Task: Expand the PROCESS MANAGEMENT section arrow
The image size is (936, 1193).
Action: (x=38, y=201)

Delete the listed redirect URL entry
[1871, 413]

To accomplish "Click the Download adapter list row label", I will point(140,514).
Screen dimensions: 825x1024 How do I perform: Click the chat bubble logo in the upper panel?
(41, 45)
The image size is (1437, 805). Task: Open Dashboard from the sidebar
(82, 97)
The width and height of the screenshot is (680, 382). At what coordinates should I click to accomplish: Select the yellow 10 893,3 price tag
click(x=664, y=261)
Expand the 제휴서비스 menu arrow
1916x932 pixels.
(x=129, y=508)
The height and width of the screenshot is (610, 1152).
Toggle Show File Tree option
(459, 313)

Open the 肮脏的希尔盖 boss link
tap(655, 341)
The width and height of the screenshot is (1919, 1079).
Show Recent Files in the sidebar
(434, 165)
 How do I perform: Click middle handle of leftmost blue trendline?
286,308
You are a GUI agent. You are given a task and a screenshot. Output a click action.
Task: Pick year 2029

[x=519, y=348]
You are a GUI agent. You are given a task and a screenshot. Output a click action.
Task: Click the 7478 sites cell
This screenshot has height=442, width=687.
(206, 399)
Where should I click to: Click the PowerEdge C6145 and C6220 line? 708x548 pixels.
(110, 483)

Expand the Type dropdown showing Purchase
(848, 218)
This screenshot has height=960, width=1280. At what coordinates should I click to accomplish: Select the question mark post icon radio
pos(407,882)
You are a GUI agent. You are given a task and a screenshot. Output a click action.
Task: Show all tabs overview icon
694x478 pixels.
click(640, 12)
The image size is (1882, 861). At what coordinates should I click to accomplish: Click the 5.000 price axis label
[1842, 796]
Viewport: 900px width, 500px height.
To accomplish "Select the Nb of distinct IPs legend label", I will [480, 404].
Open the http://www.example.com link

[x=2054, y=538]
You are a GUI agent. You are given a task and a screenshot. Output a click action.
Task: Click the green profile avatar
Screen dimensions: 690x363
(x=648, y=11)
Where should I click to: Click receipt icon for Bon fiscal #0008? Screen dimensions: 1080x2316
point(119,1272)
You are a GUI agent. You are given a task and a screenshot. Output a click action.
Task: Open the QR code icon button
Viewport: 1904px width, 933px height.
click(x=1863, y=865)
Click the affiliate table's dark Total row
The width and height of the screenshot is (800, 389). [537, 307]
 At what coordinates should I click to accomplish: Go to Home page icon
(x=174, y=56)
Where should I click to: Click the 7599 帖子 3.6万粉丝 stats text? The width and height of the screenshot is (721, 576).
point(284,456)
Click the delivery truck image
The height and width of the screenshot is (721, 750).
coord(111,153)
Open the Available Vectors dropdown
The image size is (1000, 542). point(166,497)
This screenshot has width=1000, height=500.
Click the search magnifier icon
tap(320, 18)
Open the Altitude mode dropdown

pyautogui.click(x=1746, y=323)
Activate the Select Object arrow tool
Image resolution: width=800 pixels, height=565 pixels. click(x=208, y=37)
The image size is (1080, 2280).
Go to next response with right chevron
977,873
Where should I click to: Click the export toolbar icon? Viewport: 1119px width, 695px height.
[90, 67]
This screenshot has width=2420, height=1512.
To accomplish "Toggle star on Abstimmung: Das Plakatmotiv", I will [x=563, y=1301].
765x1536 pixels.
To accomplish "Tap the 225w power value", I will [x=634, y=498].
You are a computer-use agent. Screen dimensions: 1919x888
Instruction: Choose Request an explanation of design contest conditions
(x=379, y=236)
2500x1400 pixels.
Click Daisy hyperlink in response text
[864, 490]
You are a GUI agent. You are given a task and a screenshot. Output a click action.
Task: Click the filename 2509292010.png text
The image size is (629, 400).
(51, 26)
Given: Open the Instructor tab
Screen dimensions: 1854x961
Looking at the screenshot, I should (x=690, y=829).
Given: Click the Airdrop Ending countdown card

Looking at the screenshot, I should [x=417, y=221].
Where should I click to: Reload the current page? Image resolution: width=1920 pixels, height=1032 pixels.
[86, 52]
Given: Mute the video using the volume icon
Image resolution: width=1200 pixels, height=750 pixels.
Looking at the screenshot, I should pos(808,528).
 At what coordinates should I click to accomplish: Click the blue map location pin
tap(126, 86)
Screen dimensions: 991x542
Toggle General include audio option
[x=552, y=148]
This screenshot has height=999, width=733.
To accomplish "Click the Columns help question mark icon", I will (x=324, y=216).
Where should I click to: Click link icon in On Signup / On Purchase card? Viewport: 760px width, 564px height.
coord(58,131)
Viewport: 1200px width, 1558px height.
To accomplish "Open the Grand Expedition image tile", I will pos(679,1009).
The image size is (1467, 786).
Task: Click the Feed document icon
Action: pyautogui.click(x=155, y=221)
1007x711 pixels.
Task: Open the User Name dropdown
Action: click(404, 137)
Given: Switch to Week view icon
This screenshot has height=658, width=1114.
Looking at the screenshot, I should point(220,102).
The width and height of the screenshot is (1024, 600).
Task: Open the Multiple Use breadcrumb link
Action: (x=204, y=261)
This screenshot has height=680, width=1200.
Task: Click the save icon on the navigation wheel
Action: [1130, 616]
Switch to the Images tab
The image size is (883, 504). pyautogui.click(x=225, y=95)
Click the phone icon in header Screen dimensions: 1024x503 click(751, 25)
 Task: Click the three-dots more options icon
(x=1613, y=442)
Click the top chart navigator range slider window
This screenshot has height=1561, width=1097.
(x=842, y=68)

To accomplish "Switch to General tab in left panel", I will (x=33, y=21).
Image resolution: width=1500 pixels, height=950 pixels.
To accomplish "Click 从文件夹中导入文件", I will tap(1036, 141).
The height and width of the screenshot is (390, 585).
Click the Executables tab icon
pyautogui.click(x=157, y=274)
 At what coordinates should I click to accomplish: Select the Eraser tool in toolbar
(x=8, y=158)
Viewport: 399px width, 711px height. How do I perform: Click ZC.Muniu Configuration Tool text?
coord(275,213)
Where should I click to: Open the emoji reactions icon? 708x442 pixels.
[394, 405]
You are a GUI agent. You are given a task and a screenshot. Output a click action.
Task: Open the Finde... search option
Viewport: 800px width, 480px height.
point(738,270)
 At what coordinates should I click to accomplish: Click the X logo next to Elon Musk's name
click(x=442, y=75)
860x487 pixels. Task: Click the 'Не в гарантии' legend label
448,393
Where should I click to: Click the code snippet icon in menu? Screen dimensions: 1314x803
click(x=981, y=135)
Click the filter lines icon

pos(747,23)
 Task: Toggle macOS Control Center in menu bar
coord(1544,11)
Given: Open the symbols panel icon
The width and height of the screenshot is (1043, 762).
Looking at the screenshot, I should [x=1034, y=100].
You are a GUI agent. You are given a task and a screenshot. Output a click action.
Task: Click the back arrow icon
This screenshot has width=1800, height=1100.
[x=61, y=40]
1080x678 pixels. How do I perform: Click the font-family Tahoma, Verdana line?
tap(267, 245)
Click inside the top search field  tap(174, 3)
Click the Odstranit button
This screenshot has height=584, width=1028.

==================================================

## WHAT YOU HAVE TO DO
Return, word for word, every line from the top of the entries down to the line that holds "Viewport: 900px width, 500px height.", both included.

## ANSWER FOR THIS EXERCISE
Task: Expand the PROCESS MANAGEMENT section arrow
The image size is (936, 1193).
Action: (x=38, y=201)

Delete the listed redirect URL entry
[1871, 413]

To accomplish "Click the Download adapter list row label", I will point(140,514).
Screen dimensions: 825x1024 How do I perform: Click the chat bubble logo in the upper panel?
(41, 45)
The image size is (1437, 805). Task: Open Dashboard from the sidebar
(82, 97)
The width and height of the screenshot is (680, 382). At what coordinates should I click to accomplish: Select the yellow 10 893,3 price tag
click(x=664, y=261)
Expand the 제휴서비스 menu arrow
1916x932 pixels.
(x=129, y=508)
The height and width of the screenshot is (610, 1152).
Toggle Show File Tree option
(459, 313)

Open the 肮脏的希尔盖 boss link
tap(655, 341)
The width and height of the screenshot is (1919, 1079).
Show Recent Files in the sidebar
(434, 165)
 How do I perform: Click middle handle of leftmost blue trendline?
286,308
You are a GUI agent. You are given a task and a screenshot. Output a click action.
Task: Pick year 2029

[x=519, y=348]
You are a GUI agent. You are given a task and a screenshot. Output a click action.
Task: Click the 7478 sites cell
This screenshot has height=442, width=687.
(206, 399)
Where should I click to: Click the PowerEdge C6145 and C6220 line? 708x548 pixels.
(110, 483)

Expand the Type dropdown showing Purchase
(848, 218)
This screenshot has height=960, width=1280. At what coordinates should I click to accomplish: Select the question mark post icon radio
pos(407,882)
You are a GUI agent. You are given a task and a screenshot. Output a click action.
Task: Show all tabs overview icon
694x478 pixels.
click(640, 12)
The image size is (1882, 861). At what coordinates should I click to accomplish: Click the 5.000 price axis label
[1842, 796]
Viewport: 900px width, 500px height.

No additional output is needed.